Whenever in casual conversation with other attendees, the mention of sex work would make them uncomfortable. When I disclosed my experiences in navigating social media as a sex worker, I could feel them try to calculate what type of work I did. It felt like I had to prove my credentials and cleanliness to them. I had a few people implore what type of sex work I did, and I generally got the feeling from them that some forms were more acceptable than others. Often times folks would withdraw from the conversation or worse, explain to me how they knew things were “difficult” because they read a Vice article once. When I pressed them for ways that they were working to make their companies and products better for sex workers since they read a Vice article, they often said there wasn’t much they could do because they weren’t a decision-maker or programmer. But I think that’s just coded language for “I don’t want to do anything.”

I don’t think it’s a matter of people not understanding the difficulties sex workers face while trying to navigate tech. I think it’s an issue of respectability politics; additionally, those that are willing to make change are unsure where to start. Sex work, despite what sex positivity would have you think, is still incredibly stigmatized, especially within educated Queer spaces, like LWT. Leadership at LWT has the power to educate attendees on the nuances of tech and sex work and can impact attendees to do more within their positions, but once again, they choose not to.
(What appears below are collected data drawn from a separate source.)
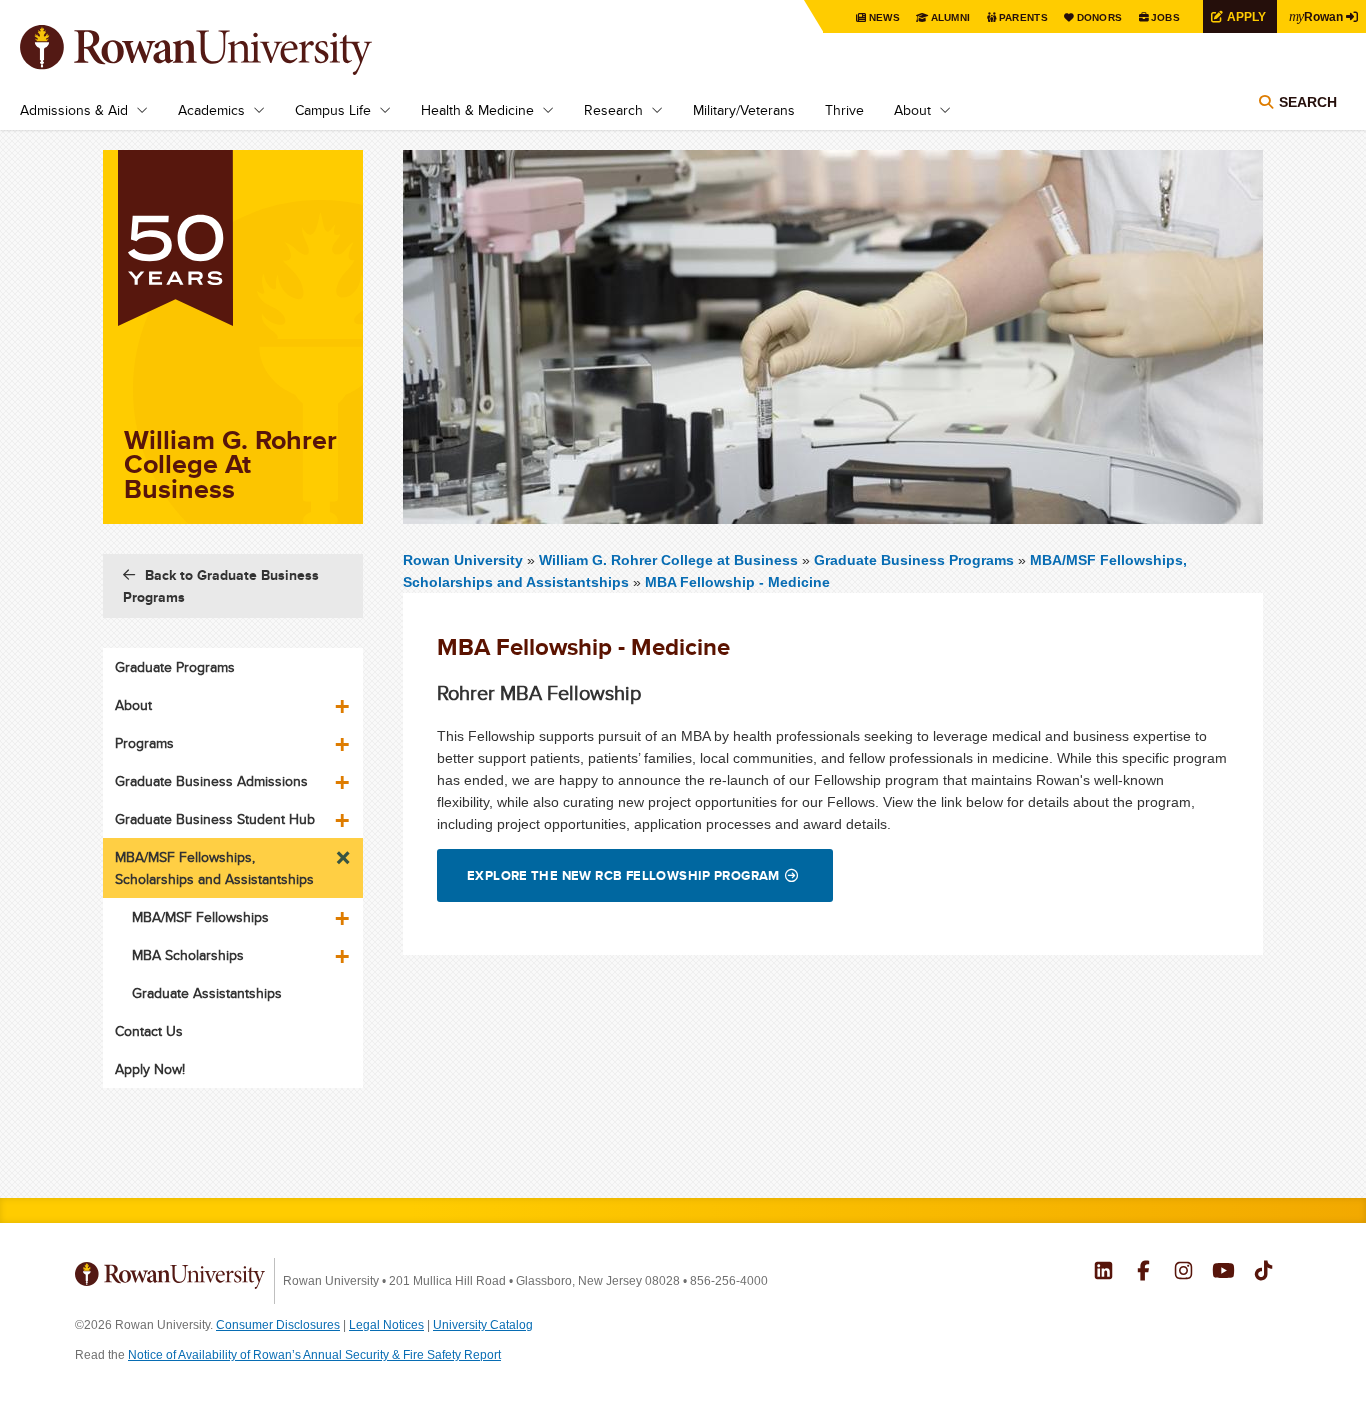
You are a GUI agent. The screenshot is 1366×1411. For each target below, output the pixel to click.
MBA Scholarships (188, 955)
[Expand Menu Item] (344, 699)
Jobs (1165, 17)
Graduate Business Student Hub (215, 819)
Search (1308, 102)
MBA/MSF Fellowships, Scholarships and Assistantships (214, 868)
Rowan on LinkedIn (1103, 1273)
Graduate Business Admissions (211, 781)
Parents (1023, 17)
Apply (1246, 16)
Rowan (1316, 16)
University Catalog (483, 1325)
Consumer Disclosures (278, 1325)
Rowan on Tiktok (1263, 1273)
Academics (211, 110)
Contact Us (149, 1031)
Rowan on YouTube (1223, 1273)
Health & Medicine (477, 110)
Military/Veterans (744, 110)
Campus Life (333, 110)
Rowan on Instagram (1183, 1273)
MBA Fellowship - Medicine (737, 582)
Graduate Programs (175, 667)
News (884, 17)
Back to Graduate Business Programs (221, 586)
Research (613, 110)
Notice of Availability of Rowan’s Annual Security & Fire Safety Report (314, 1355)
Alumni (951, 17)
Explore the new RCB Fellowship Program (623, 875)
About (912, 110)
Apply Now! (150, 1069)
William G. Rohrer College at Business (670, 560)
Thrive (844, 110)
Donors (1100, 17)
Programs (144, 743)
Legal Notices (386, 1325)
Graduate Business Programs (914, 560)
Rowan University (225, 50)
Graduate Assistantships (207, 993)
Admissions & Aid (74, 110)
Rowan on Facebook (1143, 1273)
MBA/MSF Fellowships (200, 917)
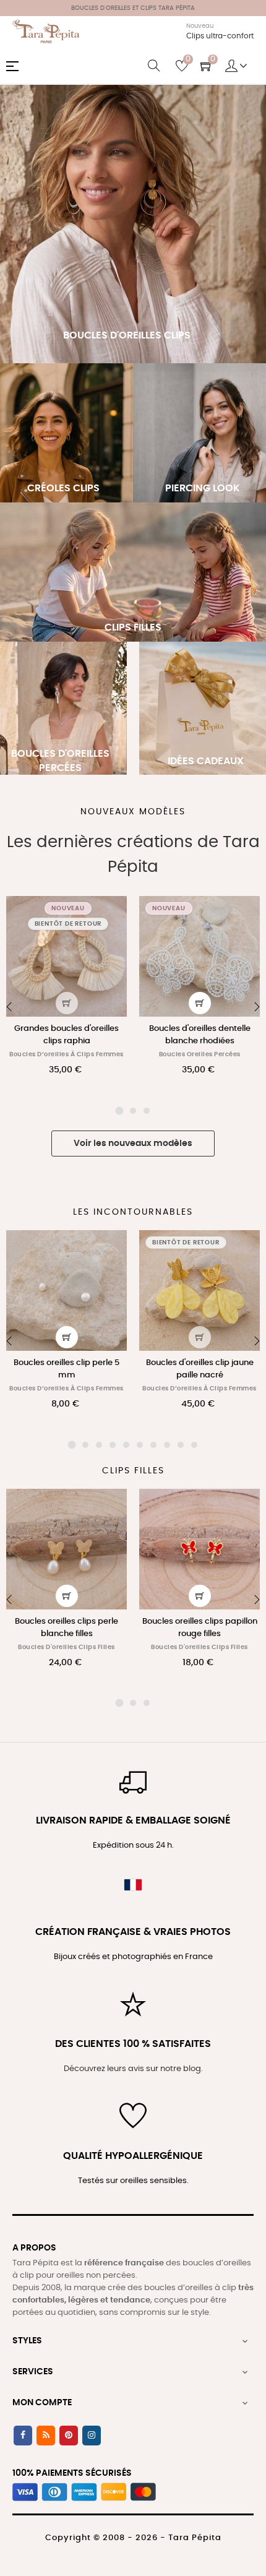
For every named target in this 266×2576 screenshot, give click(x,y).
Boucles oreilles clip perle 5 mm (66, 1369)
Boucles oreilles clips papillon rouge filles (199, 1628)
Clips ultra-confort (220, 36)
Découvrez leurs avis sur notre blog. (133, 2069)
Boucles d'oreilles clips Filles (66, 1647)
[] (67, 1003)
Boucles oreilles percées (200, 1054)
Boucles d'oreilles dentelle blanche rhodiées (200, 1035)
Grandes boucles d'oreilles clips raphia (66, 1035)
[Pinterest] (68, 2435)
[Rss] (45, 2435)
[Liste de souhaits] (110, 912)
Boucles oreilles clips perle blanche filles (66, 1628)
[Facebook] (23, 2435)
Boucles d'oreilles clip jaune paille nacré (200, 1369)
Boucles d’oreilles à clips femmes (66, 1054)
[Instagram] (91, 2435)
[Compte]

The highpoint of the conference for me was being able to see Angelica Ross speak, Ross has been incredibly vocal about the importance of sex workers in tech and has provided visibility to the larger movement. I want to see more more dialogue around sex work and sex workers speaking and facilitating conversations specifically at LWT in the future. Additionally, I would like to see LWT engaging more with sex-workers by partnering with sex worker specific organizations and speaking about sex work more vocally on their digital platforms. I think engaging more sex worker based organizations would encourage more sex workers to attend, and if anyone needs better tech, it’s sex workers. 

Publicly talking about sex work not only educates civilians on the nuances of tech and sex work but also actively destigmatizes sex work in tech spaces, making it easier for folks to openly (and comfortably) talk about their narratives as sex workers. I’m critical of LWT because I want it to succeed, I want people to feel comfortable and for tech to be reclaimed.